Reading passage below:
I can forgive the ignorance. That doesn't bother me. If you were never exposed to something, then it's hard to get used to it. However, the fact that some of these kids know about games and play on the new consoles is disturbing because that says something. It says that games today do not challenge players enough. It also says that games today hold your hand too much. How is it that a more complext game in full 3D provides less of a challenege than a more intuitive and simplistic 2D game? Also, how can you not figure out how to master controls on a controller that contains four buttons and a d-pad wirhout reading instructions (also assuming that the game's controls aren't shit)? 

This is real problem. Back when I was a kid, actually beating a game was a huge reward. I rarely ever got to see an ending of a videogame. This is because most games were extremely difficult. It had to be this way because developers couldn't make long games that weren't RPG's due to technical shortcomings. However, the brutal difficulty of games improved hand-eye cordination and made us better gamers. SInce we had to master our games, that also meant that we kept them for a while. This is something publishers and developers should take note of. If they don't want second hand sales of their games, then they should learn to make something that's compelling and that the player would want to pick up again and again, not sometihng you would beat in a weekend and never want to touch again or something that focuses on story over gameplay, which makes play not want to play it again when the game's done.
End of Reading passage.
# Things to do:
1/ In the passage on video game difficulty, why did developers have to make games extremely difficult?
2/ Condense the paragraph beginning "This is real problem" from the passage on video game difficulty into a short list of its main points.
The entries that follow come from a different source than the passage on video game difficulty.
Data extracts below:
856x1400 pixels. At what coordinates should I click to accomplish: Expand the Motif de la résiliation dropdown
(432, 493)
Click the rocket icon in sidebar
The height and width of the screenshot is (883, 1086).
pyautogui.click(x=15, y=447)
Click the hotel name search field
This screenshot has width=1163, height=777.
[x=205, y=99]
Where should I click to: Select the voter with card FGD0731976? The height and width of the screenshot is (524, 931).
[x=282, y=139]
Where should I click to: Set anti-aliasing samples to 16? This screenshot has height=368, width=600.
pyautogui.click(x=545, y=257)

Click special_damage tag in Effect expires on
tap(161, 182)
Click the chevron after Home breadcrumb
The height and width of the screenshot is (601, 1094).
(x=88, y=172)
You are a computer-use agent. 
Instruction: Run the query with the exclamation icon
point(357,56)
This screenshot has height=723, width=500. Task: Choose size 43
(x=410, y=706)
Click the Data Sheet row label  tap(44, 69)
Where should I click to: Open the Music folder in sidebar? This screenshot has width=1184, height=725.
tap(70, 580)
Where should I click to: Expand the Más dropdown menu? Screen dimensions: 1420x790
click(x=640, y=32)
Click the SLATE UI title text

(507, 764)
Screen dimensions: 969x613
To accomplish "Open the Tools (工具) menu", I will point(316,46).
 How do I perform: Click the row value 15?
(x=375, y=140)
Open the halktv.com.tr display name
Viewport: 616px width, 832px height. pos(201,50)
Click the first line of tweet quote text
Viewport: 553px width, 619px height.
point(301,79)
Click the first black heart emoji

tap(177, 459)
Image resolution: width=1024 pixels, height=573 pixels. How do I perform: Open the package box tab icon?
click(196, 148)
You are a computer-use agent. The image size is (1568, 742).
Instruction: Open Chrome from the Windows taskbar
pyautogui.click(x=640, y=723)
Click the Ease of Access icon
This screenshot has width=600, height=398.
End of Data extracts.
# Results in order:
1/ Technical shortcomings kept them from making long games that weren't RPGs.

2/
- In the writer's childhood, beating a game was a huge reward, and the writer rarely saw a game's ending because most games were extremely difficult.
- Developers made games hard because technical shortcomings kept them from making long games other than RPGs.
- That brutal difficulty improved hand-eye coordination and made players better gamers.
- Because players had to master their games, they kept them for a while.
- Publishers and developers who don't want second-hand sales should make compelling games that players want to pick up again and again, not ones beaten in a weekend or ones that put story over gameplay.